At this point, I'd stopped considering traveling to Panama. Others from church had taken an interest, and my Spanish-speaking skills were rusty. But then my husband, Mark, jumped at the chance to go.
But in times of desperate worrying, the Holy Spirit reminds us of the good news to which we are called. We are called to love and serve others because God loved us first (1 John 4:9-10, 19).
The Panama church lavished hospitality onto Mark and the Iowa team. A volunteer cook served beef stews and lentils, full lunches each day, to thank them for leading a VBS program for their youth. The VBS children had practiced and sang “The Blessing” in English upon their arrival. Many of these children had walked a mile in tropical humidity just to participate.
One local family gave their harvest of mandarins from a backyard tree as a thank-you gift. Matt and Angie, along with the local pastor, Ulises, and his wife, spent the days with the Iowa team, sharing stories after lunch. They reclined in hammocks and sat in chairs on the concrete patio, built three months ago, funded by both churches.

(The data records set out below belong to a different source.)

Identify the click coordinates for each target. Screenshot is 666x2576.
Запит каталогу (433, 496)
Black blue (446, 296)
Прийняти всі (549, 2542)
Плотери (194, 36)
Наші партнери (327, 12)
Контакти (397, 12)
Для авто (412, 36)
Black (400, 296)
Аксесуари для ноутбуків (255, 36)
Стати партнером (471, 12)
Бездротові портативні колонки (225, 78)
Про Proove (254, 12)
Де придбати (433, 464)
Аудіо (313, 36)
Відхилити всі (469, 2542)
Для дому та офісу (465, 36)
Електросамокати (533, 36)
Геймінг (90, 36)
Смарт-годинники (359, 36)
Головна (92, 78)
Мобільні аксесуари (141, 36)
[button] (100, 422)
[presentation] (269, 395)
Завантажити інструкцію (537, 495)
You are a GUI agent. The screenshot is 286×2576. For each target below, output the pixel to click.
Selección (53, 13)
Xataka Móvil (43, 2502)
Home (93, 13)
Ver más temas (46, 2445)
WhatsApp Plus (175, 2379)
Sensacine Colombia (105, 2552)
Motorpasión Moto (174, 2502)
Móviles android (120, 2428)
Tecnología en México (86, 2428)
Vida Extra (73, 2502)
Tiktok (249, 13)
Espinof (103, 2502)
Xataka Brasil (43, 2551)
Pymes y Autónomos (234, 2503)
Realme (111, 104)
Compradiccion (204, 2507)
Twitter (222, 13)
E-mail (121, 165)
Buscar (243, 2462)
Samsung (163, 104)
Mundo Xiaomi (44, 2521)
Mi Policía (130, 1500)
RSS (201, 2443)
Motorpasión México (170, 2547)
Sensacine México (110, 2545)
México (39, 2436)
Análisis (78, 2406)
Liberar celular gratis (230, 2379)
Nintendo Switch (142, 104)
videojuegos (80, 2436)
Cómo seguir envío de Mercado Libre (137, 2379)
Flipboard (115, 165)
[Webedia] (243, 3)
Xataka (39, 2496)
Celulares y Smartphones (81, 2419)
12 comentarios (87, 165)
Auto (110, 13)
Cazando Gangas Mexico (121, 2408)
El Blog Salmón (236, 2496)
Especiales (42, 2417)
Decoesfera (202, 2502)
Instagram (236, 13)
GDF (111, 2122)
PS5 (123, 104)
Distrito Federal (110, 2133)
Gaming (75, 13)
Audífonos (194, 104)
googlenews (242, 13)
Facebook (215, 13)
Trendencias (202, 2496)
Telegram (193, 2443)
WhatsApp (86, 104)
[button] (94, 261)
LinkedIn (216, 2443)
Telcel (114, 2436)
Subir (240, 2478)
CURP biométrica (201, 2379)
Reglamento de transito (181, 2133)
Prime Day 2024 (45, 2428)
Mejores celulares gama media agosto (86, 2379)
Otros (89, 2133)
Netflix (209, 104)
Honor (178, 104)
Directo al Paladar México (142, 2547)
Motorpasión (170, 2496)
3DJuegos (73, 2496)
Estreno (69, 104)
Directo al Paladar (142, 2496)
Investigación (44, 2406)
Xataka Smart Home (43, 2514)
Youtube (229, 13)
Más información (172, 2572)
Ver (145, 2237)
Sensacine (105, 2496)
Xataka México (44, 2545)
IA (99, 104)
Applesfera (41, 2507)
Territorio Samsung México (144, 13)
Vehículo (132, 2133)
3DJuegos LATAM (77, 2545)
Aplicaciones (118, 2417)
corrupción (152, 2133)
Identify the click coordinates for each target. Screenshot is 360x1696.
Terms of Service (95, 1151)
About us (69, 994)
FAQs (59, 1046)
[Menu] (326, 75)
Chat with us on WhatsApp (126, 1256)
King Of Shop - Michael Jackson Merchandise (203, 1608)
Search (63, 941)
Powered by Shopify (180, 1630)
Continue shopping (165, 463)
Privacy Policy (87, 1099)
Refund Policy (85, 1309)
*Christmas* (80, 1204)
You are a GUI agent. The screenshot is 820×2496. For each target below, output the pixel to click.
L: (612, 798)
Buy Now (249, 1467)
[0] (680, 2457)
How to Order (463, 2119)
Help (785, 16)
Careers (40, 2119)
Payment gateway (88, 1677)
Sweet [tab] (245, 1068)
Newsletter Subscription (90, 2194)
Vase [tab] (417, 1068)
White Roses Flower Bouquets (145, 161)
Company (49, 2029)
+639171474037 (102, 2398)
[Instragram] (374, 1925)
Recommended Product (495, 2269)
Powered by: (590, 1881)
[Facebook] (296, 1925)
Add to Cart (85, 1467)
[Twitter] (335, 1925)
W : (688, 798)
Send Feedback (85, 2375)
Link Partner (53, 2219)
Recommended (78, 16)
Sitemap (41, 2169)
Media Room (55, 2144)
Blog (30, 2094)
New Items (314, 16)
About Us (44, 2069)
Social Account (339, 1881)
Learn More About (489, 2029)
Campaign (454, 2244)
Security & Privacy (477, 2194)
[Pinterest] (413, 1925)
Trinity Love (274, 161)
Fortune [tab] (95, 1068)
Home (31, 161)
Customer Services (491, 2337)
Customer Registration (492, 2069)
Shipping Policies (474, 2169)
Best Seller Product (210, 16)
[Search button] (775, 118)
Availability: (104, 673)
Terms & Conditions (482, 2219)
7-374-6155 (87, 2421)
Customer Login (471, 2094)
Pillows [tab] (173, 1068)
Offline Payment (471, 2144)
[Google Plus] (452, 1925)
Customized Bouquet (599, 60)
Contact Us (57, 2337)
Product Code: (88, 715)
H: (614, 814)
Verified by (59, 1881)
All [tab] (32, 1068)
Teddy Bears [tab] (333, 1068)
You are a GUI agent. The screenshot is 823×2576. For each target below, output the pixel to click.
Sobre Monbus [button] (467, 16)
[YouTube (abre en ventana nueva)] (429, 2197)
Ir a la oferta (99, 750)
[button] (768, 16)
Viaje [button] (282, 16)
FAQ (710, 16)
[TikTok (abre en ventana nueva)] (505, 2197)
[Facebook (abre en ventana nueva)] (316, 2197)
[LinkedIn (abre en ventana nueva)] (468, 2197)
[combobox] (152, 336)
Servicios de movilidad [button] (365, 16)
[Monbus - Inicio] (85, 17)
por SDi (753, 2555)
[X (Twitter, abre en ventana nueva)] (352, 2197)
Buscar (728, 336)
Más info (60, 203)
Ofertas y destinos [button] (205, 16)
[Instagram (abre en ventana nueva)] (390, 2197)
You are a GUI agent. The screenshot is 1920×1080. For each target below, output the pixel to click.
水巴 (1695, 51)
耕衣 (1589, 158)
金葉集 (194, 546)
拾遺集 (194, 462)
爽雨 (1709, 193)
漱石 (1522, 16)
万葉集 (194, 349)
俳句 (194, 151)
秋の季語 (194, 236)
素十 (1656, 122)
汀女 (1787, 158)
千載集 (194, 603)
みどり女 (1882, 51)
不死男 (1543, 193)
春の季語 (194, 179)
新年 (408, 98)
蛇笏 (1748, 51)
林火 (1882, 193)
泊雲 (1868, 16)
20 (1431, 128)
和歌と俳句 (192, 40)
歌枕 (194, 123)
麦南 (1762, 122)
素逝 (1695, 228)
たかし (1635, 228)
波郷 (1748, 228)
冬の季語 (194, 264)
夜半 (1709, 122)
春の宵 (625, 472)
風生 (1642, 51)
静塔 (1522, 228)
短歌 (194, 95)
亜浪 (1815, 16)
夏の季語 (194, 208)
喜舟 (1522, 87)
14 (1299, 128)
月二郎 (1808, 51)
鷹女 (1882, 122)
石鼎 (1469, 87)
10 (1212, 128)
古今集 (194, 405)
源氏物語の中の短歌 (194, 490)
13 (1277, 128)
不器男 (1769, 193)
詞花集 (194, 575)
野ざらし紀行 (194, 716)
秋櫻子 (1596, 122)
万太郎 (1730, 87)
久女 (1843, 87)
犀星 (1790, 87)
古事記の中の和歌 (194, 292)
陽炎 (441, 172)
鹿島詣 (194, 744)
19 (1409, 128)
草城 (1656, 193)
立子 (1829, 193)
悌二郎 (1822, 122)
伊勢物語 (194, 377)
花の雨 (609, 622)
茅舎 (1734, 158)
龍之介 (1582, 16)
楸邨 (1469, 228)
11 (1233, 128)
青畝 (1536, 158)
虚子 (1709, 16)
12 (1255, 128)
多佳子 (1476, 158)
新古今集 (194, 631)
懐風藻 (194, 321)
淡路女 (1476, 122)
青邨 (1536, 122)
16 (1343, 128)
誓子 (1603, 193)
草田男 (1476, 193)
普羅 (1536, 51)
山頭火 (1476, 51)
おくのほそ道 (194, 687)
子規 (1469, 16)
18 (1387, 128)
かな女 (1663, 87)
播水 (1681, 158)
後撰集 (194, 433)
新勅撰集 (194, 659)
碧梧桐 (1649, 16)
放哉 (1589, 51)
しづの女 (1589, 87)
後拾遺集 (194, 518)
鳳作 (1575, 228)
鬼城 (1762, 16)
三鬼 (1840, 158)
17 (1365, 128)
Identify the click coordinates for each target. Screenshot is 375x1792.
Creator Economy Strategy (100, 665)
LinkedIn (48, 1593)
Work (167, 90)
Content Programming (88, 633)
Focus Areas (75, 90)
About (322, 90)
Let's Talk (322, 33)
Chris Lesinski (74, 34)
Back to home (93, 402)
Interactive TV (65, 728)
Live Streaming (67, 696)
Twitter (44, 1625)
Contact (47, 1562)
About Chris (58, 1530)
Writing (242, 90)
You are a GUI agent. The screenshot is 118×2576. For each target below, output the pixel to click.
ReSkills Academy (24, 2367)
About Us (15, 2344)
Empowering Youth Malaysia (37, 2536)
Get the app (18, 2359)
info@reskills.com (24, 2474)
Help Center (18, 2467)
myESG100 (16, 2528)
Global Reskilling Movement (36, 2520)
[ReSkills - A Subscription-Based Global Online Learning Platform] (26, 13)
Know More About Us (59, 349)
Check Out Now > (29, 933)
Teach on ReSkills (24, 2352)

Each afternoon, Mark helped with church-building improvements. While mixing mortar to stack concrete blocks for a wall, a local man, Ariel, taught Mark how to use local tooling for construction projects. The four days they worked together, Ariel and Mark lifted bricks onto metal rebar to form additional rooms onto the church building.
Meanwhile, the two men formed a friendship. Mark says Ariel’s joy spilled out when speaking of his family, his church, his community, drawing them to share conversations even though they had to use hand motions and Google translate to communicate. Mark and Ariel have stayed in touch. They send messages across 3,000 miles, furthering a friendship that transcends hometowns and thrives on an identity found in Jesus.
A healthy partnership
When people from Hope talk about the mountain village in Panama, I see in their faces how a healthy partnership has formed. A shared camaraderie of two cultures expands as more visits continue. But what about the rest of us?
I would love for Ulises and Alma or Matt and Angie to visit us in Iowa. To hear them speak about Jesus and the growth of their Panama church. But for now, I recognize a growing partnership with Panama in my own heart as Mark and I cook a Panamanian recipe—beef stew with lentils—and Mark texts a picture to Ariel, who sends back a short video clip of him and his wife.
The healthy partnership shows up locally when I hear church staff say, “We know Ulises and Alma certainly pray for Hope Church Dubuque” and how this might spur us to pray for their growing community. The partnership takes root visibly in the handmade gifts that multiply and hang next to the wooden map of Panama in the church café.
I’d like to visit Panama someday too. Retracing details from this story helped me acknowledge steps that built the healthy partnership, and how my hesitation underestimated the gospel working in and through believers and churches that Christ loves.
Whether it’s fear of the unknown or fear of the cost, barriers and objections crumble when we remember the goodness and vastness of God. A cross-cultural partnership may display God’s glory and draw people to him while also bolstering the faith of those in both communities. EFCA churches across the U.S. should consider how they might participate.
Spurred by God’s grace, Hope Church sought out a place for our community to form a relationship, knowing it would be a process for affection and unity to be established. Perhaps the people in the small mountain village felt reservation at being paired with us. But this partnership spurs both our faith and theirs as we endeavor to live for the same Jesus we love.